Let $\alpha,\beta,\gamma$ be quadratic irrationalities of the form $(n\pm\sqrt{n^2-4})/2$ for some integer $n$ (the $n$ is different for each of the three numbers). What are the solutions to the system of congruences $$\begin{cases}\alpha+\alpha^{-1}+\beta+\beta^{-1}\equiv\gamma+\gamma^{-1}\\\alpha^p+\alpha^{-p}+\beta^p+\beta^{-p}\equiv\gamma^p+\gamma^{-p}\end{cases}\pmod{p}?$$
First, note that the question is well-defined, and $\alpha+\alpha^{-1}$ and $\alpha^p+\alpha^{-p}$ are both integers. This is because
$$\alpha=\frac{n+\sqrt{n^2-4}}{2}\implies\alpha^{-1}=2\cdot\frac{n-\sqrt{n^2-4}}{n^2-(n^2-4)}=\frac{n-\sqrt{n^2-4}}2,$$ so $\alpha,\alpha^{-1}$ are conjugate.
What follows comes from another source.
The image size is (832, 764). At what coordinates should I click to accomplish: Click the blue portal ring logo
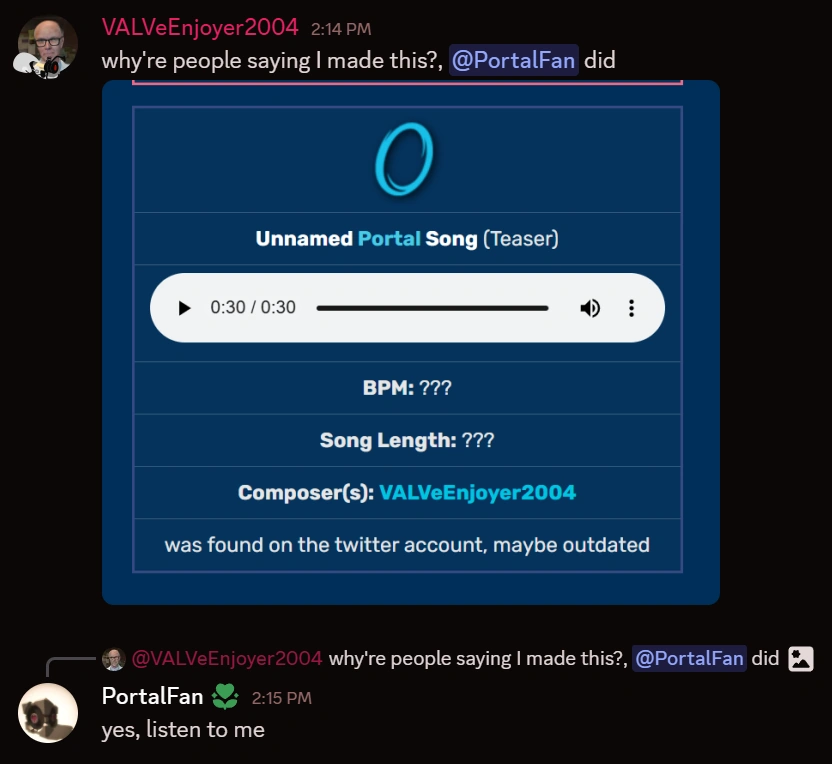coord(405,160)
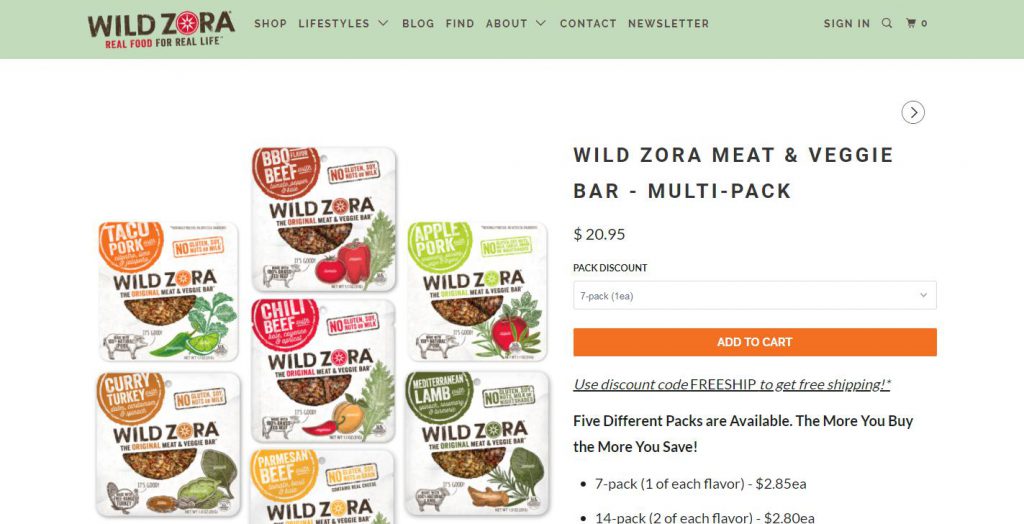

Further, $\alpha^n+\alpha^{-n}=(\alpha+\alpha^{-1})(\alpha^{n-1}+\alpha^{-(n-1)})-(\alpha^{n-2}+\alpha^{-(n-2)})$, and it is easily verified that $\alpha^2+\alpha^{-2}\in\mathbb Z$. These two facts together imply the sequence $(\alpha^n+\alpha^{-n})_{n\in\mathbb N}\in\mathbb Z$, and in particular, $\alpha^p+\alpha^{-p}\in\mathbb Z$. The identical argument of course shows the same thing for $\beta$ and $\gamma$, so even though we seem to have weird irrationalities in the congruences, all of the quantities involved are actually integers. So the congruences are just the normal relations defined on $\mathbb Z$.
Naturally, I tried to set $\alpha+\alpha^{-1}=n_1$, $\beta+\beta^{-1}=n_2$, $\gamma+\gamma^{-1}=n_3$. Then the first congruence becomes a nice $n_1+n_2\equiv n_3$ mod $p$, but unfortunately the second congruence has no nice representation in $n_1,n_2,n_3$. So unless I'm missing something, this approach cannot work. Any thoughts or partial solutions would be greatly appreciated!
Galois theory of finite fields sheds some light on this question. In fact, it follows that the latter congruence will always be a consequence of the former! Basically because they are each others Galois conjugates!
As you observed $\alpha^{\pm1}=(n\pm\sqrt{n^2-4})/2$ are the solutions of the quadratic equation $$ m(x)=x^2-nx+1=0. $$ Everything takes place in the ring $R$ of algebraic integers of $\Bbb{Q}(\sqrt{n^2-4})$. From basic algebraic number theory we infer that $R$ has a prime ideal $\mathfrak{p}$ such that $\mathfrak{p}\cap\Bbb{Z}=p\Bbb{Z}$. The quotient ring $R/\mathfrak{p}$ is then a finite field $K$. If $n^2-4$ is a quadratic residue modulo $p$ then $|K|=p$. But if $m(x)$ is irreducible modulo $p$ then $|K|=p^2$.
The idea is that for integers a congruence modulo $p$ is equivalent to congruence modulo $\mathfrak{p}$, and the latter can be decided by projecting everything to the quotient field $K$.
If $m(x)$ factors modulo $p$, then the images of $\alpha^{\pm1}$ in $K$ are residue classes of integers modulo $p$. So Little Fermat says that $\alpha^p\equiv\alpha\pmod{\mathfrak{p}}$ and also $\alpha^{-p}\equiv\alpha^{-1}\pmod{\mathfrak{p}}.$ Consequently $$\alpha^p+\alpha^{-p}\equiv\alpha+\alpha^{-1}\pmod{\mathfrak{p}}$$ and this implies the same congruence of integers modulo $p$.
If $m(x)$ is irreducible modulo $p$ then its zeros in $K$ are Frobenius conjugates of each other. As those zeros are the projections of $\alpha^{\pm1}$, it follows that $$ \alpha^p\equiv\alpha^{-1}\pmod{\mathfrak{p}}. $$ Applying the Frobenius again then gives the congruence $$ \alpha^p+\alpha^{-p}\equiv\alpha^{-1}+\alpha\pmod{\mathfrak{p}} $$ and we are done by repeating the earlier argument.